「樹生くん‥。」

私は樹生くんの気持ちを初めて知った。

「‥花音が結からどこまで聞いたのかは知らないけど、部活に専念したかったのは本当だよ。」

これまた、驚きの言葉だった。

「‥強くなりたいんだ、俺。強くなったところを結に見てもらいたい。結のこと好きだから守りたいんだ。」

樹生くんがそこまで言った時だった。




「何、かっこつけてるのよ!!!」


その声に私と樹生くんが振り向くと、そこには先に行ったはずの結ちゃんがいた。

「結!」

「結ちゃん!」


私と樹生くんは同時に声をあげていた。


「結ちゃん‥戻ったんじゃ‥。」

私は結ちゃんに声をかけた。

「花音がなかなか戻ってこないから、見に来たの。そしたら‥」


そう言うと結ちゃんは樹生くんの前まで行った。

「ゆ‥結‥、どこから聞いてたんだよ‥。」

樹生くんは動揺しまくりだった。


「あんたが、好きだ!て言ったところから。」

すると樹生くんは顔を赤くした。

「そこからかよ‥。」


「‥あんたはバカだよ。バカすぎる!!」


結ちゃんの顔を見ると目には涙がたまっていた。

結ちゃんの目にはもう樹生くんしか写っていないようだった。

私はお邪魔虫のはずなのに、なぜかその場所から立ち去ることができなかった。

私も私で何か大切なものを得られる気がした。


「私は‥樹生のそばにいられるだけでいいの!私が好きになった人は樹生だけで、樹生以外の人なんて考えたことないよ!私の目の前にはいつも樹生だけだったよ!」

結ちゃんの目からは涙がこぼれ落ちていた。

「結‥。」

「全部‥全部が好きなの私は‥。守れるようにて、さっき樹生は言ったけど‥私、十分守られてるよ樹生に。私が困ってるときいつも助けてくれた‥。樹生はもう私のヒーローなの。‥私は‥何度‥ふられても告白するて決めたから。」



結ちゃんは自分がどれだけ樹生くんのことを想っているのか、それを伝えようとしていた。
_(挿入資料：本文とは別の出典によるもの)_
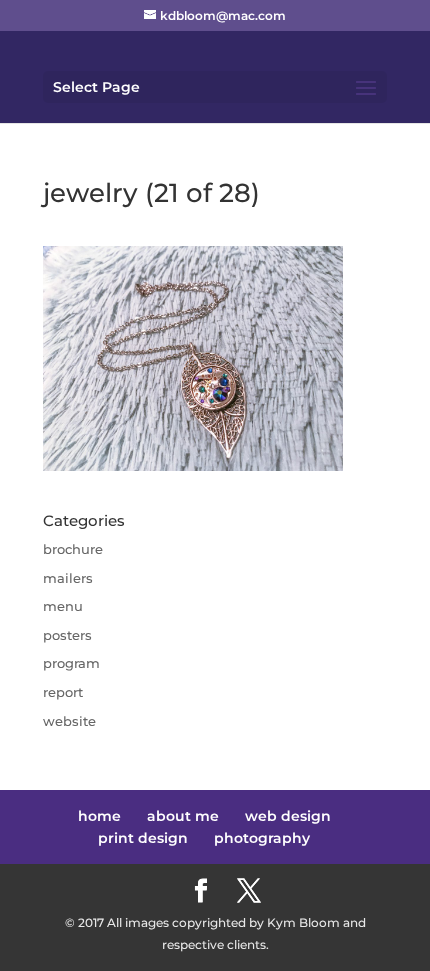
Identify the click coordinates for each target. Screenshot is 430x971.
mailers (68, 578)
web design (288, 816)
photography (262, 838)
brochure (73, 549)
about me (183, 816)
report (63, 692)
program (71, 663)
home (99, 816)
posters (67, 635)
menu (63, 606)
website (69, 721)
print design (143, 838)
そして樹生くんも結ちゃんの想いを聞いて何かを決心したようだった。


「‥結‥。‥つらい思いさせてごめん。それと‥ありがとう。‥好きだて言ってくれて。‥俺も結のこと好きだよ。中学の時からずっと。今も好き。‥俺、結のこと、また泣かせちゃうかもしれないよ?‥それでもいい?」


樹生くんの手は震えていた。


そんな手を結ちゃんは笑いながら両手で包み込んだ。


「さっきも言ったじゃん。私は樹生のこと全部好きだから。‥だから‥樹生に泣かされても平気‥。樹生が辛いときは不安な時は私がそばにいるからね‥。」


結ちゃんがそう言うと樹生くんは結ちゃんを抱きしめた。


「‥‥ありがとう‥結。‥これからもよろしくな‥。」


樹生くんの声もまた、少し震えていた。

「うん!!」


結ちゃんは嬉しそうだった。




私も心の中がほっこりした。

大事な友達の恋が叶った瞬間だった。